Available data.
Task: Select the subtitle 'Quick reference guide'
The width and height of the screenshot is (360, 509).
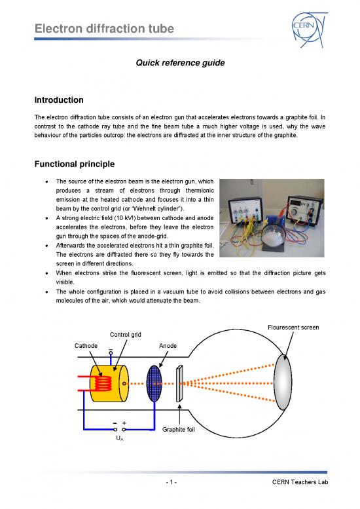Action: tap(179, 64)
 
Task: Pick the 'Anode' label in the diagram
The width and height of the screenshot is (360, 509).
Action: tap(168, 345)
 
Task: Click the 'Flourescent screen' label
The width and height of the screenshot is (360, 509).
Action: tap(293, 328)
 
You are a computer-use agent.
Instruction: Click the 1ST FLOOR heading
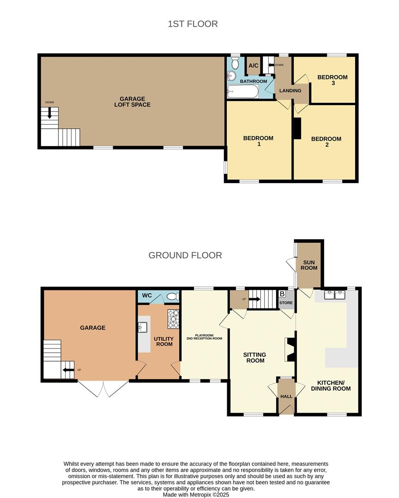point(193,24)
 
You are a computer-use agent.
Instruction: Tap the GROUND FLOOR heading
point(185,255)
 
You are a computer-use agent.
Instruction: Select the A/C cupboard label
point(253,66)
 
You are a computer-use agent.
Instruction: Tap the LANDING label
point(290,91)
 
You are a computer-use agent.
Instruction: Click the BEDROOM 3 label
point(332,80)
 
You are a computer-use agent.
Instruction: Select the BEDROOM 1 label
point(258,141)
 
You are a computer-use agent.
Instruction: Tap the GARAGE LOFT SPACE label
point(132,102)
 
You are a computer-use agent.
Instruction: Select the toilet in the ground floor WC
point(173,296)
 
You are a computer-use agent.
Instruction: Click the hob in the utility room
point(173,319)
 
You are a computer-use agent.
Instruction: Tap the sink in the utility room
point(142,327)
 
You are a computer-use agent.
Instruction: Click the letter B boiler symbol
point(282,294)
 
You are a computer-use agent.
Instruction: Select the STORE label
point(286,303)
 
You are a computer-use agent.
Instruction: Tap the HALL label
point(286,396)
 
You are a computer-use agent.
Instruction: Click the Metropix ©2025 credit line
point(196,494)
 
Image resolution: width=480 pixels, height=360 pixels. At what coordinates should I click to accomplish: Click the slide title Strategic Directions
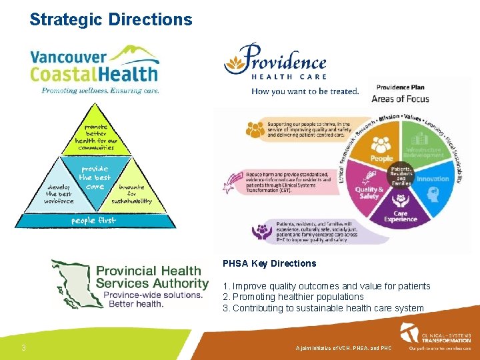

...

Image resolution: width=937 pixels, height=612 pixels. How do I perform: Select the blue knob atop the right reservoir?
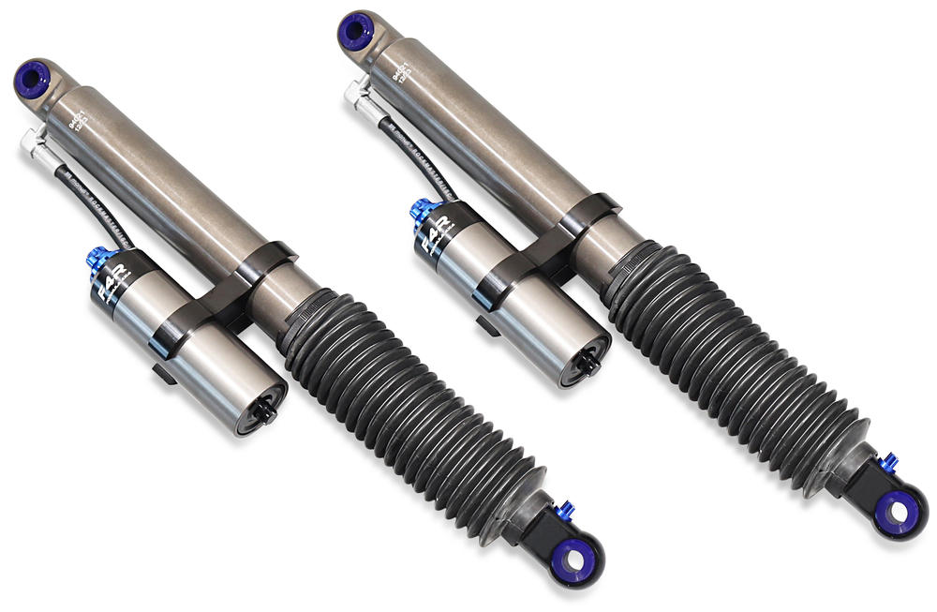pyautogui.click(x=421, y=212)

Challenge.
Print the material from the line containing "Image resolution: width=937" through the line containing "pyautogui.click(x=421, y=212)", word for word, leaving out the pictures.

The result.
Image resolution: width=937 pixels, height=612 pixels. How do I perform: Select the blue knob atop the right reservoir?
pyautogui.click(x=421, y=212)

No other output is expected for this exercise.